Getting Back on the Normal Track


U.S. Overview
Getting Back on the Normal Track

With five years of GDP growth in the books since the end of the Great Recession, conditions finally appear to be returning to something closer to normal. While nonfarm employment growth fell short of expectations in August, our forecast for the second half of the year has been ratcheted up based on better data on international trade, the ISM surveys, construction spending and consumer confidence. We now expect real GDP to rise at a 2.9 percent pace in the third quarter and look for a 3.0 percent gain in 2015 and 3.1 percent growth in 2016. The next 10 quarters should mark the strongest run of economic growth since the middle part of the last decade. 

The improved economic performance reflects the lagged effects of stronger job and income growth, which along with lower gasoline prices should keep consumer spending on a solid trajectory. Business fixed investment spending also looks to be a little stronger and the economy is getting a big lift from increased energy production. Even the housing recovery should get back on track, albeit a very slow one. The age of fiscal restraint is also coming to an end, as improving tax revenues allow government spending to increase a bit. 
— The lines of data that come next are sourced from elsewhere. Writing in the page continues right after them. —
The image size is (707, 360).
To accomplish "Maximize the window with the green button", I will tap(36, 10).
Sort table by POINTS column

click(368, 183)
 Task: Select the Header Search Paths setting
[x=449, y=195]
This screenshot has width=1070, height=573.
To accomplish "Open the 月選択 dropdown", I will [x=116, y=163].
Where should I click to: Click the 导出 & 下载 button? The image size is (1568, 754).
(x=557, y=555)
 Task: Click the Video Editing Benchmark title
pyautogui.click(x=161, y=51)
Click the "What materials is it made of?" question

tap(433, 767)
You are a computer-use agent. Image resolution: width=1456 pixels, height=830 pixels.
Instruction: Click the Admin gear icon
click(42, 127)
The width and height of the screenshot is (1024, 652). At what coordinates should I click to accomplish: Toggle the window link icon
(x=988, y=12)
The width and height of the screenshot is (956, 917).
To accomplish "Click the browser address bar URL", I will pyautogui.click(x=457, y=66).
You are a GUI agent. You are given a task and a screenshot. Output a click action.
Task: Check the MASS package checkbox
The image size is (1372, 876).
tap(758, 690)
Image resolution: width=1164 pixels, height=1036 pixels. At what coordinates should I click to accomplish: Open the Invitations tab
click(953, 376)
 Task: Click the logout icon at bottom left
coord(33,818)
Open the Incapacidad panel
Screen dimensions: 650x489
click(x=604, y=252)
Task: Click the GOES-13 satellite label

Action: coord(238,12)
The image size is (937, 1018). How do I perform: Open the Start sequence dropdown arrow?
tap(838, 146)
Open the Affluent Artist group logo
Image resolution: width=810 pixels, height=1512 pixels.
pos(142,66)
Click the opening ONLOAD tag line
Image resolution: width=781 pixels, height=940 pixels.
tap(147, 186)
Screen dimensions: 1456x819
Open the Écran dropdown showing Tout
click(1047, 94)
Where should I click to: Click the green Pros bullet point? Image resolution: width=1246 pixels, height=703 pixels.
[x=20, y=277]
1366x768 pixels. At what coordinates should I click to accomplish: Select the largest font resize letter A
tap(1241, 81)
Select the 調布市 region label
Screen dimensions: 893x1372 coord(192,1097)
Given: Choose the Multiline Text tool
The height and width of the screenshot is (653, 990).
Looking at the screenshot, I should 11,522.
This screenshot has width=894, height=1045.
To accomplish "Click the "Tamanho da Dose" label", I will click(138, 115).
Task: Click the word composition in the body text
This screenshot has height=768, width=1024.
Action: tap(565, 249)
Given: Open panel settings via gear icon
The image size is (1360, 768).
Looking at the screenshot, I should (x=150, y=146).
Stronger economic growth will also pull inflation and interest rates a little higher. But with the global economy struggling and commodity prices weakening, inflation should remain relatively modest, giving the Fed the freedom it needs to move cautiously and incrementally. As long as that message is telegraphed well, bond yields should also rise gradually. 

International Overview 
Weak Global Growth Continues, Risks Remain

As the U.S. economy has continued to grow at a relatively  strong pace, some large foreign economies have continued to experience important challenges that will limit their contribution to worldwide economic growth. Today, the U.S. economy can claim that it is growing mostly without help from the rest of the world. However, for the rest of the global economy that claim cannot be made as weak economic growth in the Eurozone is damping the prospects of better economic prospects. 

The recent move by the European Central Bank (ECB) to  further reduce interest rates and to start its Quantitative Easing (QE) program, a program that is coming to an end in the United States, underscores the weak economic environment in the region. Although we have seen some improvement in German economic activity during the first months of the third quarter, which should improve the region’s performance in the quarter versus a stagnant second quarter, the overall state of economic activity in the Eurozone likely will remain very weak and will not contribute much to overall global economic growth. 

Furthermore, a Scottish move toward independence, should it  occur, could wreak havoc on a European region that needs to get more certainty rather than less. This event could rekindle other secessionist impulses that have been brewing for centuries in the old continent and further increase the uncertainty of a sustained economic recovery.